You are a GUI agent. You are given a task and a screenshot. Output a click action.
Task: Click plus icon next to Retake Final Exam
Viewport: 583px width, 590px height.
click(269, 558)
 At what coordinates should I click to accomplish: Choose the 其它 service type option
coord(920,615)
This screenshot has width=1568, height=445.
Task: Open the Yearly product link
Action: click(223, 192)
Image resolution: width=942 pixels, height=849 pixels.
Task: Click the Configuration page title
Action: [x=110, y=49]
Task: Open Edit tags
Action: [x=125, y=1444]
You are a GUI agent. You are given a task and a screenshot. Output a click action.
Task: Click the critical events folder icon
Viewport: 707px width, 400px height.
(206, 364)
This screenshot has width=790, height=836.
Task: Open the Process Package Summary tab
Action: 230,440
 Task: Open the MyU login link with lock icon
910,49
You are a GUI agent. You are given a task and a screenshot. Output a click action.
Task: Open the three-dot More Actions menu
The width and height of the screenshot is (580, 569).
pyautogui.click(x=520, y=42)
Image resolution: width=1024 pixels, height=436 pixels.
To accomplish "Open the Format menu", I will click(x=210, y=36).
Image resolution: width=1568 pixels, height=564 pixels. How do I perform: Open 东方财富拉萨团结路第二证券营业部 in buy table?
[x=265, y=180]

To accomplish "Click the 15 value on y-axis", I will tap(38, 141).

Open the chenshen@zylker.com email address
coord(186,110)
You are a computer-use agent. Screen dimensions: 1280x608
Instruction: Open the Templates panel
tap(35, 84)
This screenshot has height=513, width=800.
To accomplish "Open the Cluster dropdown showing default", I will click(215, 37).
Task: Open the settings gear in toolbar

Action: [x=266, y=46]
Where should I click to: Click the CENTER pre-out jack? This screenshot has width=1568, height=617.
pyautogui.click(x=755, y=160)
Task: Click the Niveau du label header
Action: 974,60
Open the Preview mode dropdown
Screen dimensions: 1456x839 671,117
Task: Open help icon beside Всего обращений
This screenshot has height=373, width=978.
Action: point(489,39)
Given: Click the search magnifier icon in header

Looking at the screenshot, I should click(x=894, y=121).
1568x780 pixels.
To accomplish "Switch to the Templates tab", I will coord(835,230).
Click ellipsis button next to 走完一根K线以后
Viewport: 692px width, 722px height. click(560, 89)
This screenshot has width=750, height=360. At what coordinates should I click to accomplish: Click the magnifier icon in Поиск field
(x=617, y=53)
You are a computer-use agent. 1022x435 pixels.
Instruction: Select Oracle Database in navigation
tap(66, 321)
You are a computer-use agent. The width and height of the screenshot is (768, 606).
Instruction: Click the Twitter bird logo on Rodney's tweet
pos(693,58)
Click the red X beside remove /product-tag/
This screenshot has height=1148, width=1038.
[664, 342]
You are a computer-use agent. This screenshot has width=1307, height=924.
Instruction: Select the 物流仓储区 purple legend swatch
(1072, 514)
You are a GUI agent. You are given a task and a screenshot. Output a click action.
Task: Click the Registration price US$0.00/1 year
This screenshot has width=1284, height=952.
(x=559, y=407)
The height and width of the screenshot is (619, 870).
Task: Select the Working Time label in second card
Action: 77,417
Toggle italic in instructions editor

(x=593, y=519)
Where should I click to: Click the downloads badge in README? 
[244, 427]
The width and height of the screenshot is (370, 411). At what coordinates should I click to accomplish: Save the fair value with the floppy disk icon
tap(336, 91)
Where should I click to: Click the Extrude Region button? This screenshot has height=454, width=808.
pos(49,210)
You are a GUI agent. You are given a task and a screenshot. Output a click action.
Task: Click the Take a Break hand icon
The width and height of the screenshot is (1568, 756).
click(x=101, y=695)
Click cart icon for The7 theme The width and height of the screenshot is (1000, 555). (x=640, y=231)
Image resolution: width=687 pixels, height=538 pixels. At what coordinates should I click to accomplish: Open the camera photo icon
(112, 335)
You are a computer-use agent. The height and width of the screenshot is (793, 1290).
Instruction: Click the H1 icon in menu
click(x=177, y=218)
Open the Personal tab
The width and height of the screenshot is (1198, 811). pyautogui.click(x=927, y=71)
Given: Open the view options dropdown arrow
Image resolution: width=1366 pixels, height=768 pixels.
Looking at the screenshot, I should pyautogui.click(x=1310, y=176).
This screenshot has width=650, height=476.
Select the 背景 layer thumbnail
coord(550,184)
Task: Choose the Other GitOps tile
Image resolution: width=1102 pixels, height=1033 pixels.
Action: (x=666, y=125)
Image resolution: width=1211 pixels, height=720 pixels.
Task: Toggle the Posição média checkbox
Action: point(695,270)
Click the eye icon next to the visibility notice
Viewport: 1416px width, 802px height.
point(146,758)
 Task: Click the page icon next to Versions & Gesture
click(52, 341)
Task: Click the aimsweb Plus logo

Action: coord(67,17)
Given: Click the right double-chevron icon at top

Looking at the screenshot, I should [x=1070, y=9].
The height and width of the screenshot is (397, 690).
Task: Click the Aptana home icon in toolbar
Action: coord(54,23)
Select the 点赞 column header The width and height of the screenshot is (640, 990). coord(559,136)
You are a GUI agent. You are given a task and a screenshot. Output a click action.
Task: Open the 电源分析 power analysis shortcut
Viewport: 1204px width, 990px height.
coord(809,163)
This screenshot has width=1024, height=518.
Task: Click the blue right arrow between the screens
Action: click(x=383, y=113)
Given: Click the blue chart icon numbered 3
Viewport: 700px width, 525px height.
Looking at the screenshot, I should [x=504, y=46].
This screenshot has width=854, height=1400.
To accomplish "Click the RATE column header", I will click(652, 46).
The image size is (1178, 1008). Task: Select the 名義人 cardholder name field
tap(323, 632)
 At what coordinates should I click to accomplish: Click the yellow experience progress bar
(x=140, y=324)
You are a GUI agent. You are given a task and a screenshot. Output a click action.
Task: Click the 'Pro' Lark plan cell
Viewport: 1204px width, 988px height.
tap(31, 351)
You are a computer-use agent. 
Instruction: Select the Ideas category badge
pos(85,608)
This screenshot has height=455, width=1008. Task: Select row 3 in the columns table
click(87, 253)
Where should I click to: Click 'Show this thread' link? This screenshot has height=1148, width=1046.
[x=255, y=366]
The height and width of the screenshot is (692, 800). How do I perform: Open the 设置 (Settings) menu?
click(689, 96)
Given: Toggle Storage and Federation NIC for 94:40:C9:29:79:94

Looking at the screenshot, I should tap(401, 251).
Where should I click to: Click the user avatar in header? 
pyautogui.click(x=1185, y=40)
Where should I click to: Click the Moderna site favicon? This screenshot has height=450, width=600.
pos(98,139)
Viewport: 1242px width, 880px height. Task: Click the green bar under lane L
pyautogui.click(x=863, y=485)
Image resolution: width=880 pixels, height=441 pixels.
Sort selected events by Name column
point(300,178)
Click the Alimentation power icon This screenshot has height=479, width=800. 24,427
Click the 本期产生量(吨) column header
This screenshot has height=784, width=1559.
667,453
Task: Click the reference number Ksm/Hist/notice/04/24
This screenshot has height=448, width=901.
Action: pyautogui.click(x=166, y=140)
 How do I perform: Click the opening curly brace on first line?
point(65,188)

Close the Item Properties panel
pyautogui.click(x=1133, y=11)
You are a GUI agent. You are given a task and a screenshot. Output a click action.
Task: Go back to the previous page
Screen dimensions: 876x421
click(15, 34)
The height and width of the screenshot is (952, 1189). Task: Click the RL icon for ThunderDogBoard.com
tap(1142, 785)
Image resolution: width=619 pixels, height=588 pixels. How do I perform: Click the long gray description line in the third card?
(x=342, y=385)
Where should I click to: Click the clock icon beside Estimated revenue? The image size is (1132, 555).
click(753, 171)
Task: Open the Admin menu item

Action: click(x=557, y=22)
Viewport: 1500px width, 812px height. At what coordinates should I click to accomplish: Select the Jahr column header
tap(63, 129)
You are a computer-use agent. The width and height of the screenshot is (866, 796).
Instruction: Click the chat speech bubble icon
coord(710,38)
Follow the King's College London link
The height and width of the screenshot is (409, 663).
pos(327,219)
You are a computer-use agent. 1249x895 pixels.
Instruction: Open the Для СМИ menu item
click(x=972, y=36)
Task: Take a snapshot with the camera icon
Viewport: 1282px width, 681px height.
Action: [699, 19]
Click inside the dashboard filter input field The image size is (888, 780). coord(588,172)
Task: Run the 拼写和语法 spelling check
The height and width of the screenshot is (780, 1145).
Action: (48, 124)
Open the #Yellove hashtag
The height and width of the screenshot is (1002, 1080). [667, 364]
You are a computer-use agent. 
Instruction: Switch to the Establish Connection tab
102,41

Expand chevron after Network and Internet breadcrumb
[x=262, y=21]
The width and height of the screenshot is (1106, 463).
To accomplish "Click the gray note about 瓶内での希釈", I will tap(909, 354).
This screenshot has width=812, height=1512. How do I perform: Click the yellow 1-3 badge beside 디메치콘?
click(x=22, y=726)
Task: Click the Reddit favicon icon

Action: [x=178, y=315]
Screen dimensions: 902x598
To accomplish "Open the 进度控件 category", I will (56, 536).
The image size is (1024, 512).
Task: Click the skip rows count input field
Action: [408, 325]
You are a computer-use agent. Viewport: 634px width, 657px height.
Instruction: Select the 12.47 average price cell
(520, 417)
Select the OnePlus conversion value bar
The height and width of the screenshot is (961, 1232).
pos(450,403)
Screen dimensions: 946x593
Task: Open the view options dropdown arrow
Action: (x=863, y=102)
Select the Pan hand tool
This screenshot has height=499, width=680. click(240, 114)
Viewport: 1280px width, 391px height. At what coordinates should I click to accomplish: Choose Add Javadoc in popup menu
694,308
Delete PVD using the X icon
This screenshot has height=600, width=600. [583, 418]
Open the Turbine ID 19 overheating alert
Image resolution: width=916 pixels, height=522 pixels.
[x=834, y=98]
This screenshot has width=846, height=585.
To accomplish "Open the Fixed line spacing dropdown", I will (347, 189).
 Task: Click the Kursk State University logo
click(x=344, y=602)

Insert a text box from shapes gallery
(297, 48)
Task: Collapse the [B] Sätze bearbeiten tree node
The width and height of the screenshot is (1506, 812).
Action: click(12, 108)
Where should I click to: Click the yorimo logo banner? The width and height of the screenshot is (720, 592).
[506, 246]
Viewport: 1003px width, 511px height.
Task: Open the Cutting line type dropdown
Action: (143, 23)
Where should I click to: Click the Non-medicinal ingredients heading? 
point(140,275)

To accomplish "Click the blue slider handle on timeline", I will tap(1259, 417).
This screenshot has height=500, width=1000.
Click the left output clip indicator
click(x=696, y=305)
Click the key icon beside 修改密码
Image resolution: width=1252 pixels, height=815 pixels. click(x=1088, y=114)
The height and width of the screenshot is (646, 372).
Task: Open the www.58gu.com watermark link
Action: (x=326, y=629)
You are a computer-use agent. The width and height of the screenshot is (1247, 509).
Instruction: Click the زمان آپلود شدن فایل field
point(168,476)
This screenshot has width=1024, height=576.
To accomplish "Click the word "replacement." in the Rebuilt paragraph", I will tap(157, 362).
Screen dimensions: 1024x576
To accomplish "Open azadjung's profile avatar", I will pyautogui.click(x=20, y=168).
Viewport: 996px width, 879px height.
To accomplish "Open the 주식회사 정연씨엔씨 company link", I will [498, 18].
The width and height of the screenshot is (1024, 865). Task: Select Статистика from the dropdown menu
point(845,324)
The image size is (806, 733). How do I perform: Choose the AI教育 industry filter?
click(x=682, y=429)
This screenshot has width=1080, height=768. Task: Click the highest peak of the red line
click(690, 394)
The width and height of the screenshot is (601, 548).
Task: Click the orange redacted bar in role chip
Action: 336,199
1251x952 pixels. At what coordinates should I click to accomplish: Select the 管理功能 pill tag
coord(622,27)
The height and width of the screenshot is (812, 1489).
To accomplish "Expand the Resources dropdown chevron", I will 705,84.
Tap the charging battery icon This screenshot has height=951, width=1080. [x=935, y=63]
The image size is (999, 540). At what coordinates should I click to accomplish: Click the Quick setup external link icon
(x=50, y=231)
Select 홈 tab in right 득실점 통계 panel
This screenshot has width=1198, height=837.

• • •

■ **What to work on**:
Reproduce each line from the data that has "power" in it.

■ **Output of the task**:
Task: Open the 电源分析 power analysis shortcut
Click the Alimentation power icon This screenshot has height=479, width=800. 24,427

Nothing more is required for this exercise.